Rapid population increase has necessitated the formation of a harmonious relationship between humans and the dynamic natural environment; exposure to its rich and ever-changing stimuli has played a significant part in establishing individual life patterns, raising the pace of industrialization and laying the way for increasingly denser, building-dominated urban areas. The United Nations projects that by 2050, the global population will reach 9.7 billion, and that 1.6 billion new buildings will be constructed [1]. According to data from the World Bank, there were about 794,432 built-up areas (BUAs) globally in 2016. This number is predicted to rise to 849,407 by the end of 2022 [2]. As the majority of the average individual’s daily activities take place inside the built environment, which includes residential, industrial, commercial, and recreational facilities, it is crucial that the state of the buildings, which should be more pleasant and healthier for the tenants, be maintained in order to promote a healthier and more productive lifestyle.
- - -
• WORK TO COMPLETE:
A – Answer these questions from the passage on population growth and buildings, one per line:
(i) What global population does the United Nations project for 2050?
(ii) About how many built-up areas existed globally in 2016, according to World Bank data?
(iii) How many built-up areas are predicted by the end of 2022?
B – Carry on the passage on population growth and buildings from its last sentence.
The data stored here has no connection to the passage on population growth and buildings.

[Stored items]
- - -
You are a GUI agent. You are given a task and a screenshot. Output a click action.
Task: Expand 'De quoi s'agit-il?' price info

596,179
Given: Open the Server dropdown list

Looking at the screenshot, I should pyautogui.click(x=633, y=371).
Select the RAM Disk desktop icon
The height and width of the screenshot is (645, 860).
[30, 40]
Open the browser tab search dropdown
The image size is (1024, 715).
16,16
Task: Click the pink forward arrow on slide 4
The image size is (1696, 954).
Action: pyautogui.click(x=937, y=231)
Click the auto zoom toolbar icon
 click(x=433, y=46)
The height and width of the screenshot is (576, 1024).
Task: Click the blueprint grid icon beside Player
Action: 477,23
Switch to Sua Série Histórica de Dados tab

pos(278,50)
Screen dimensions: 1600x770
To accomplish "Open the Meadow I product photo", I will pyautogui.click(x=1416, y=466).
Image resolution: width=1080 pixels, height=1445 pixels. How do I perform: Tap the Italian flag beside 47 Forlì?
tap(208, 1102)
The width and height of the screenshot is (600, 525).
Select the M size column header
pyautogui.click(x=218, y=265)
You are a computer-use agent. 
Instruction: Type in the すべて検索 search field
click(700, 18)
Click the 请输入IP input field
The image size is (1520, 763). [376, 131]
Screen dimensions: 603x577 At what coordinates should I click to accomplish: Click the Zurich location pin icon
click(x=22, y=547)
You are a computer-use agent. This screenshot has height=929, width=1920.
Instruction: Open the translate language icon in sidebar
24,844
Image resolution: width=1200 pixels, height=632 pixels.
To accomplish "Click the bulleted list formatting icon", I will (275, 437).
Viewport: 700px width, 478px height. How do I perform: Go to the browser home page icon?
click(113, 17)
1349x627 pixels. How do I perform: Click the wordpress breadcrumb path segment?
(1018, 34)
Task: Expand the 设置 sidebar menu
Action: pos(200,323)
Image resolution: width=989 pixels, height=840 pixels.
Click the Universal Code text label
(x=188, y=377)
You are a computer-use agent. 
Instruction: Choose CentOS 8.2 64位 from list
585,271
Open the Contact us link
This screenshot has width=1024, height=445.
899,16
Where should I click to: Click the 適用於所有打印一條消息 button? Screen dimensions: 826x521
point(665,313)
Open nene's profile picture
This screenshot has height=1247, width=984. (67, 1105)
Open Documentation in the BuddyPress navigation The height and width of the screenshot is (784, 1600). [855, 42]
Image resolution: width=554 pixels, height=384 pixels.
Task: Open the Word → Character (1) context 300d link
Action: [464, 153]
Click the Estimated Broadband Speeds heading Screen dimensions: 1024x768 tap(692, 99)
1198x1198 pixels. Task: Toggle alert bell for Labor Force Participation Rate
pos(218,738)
- - -
• SET OF ANSWERS:
A –
(i) 9.7 billion
(ii) About 794,432
(iii) 849,407

B –
Occupants’ comfort and well-being are ensured by thermal comfort, visual comfort, acoustic comfort, and indoor air quality [3]. Thermal comfort, among other things, is crucial in buildings in improving the quality of life of its occupants. Failing to adopt a good practice for these, ultimately, creates discomfort for the occupants and results in building-related sicknesses, called sick building syndrome (SBS), such as asthma, hypersensitivity pneumonitis, and respiratory infections such as Legionnaires’ disease [4]. In addition to these, mucous membrane and skin irritation, central nervous system problems such as headache, weariness, trouble concentrating, and chest tightness; and dislike of scents or tastes are also very serious issues [5]. Therefore, implementing certain utility measures, including heating, ventilation, and air conditioning (HVAC), lighting, and soundproofing structures, with fit-to-purpose ergonomics will improve the quality of life of occupants.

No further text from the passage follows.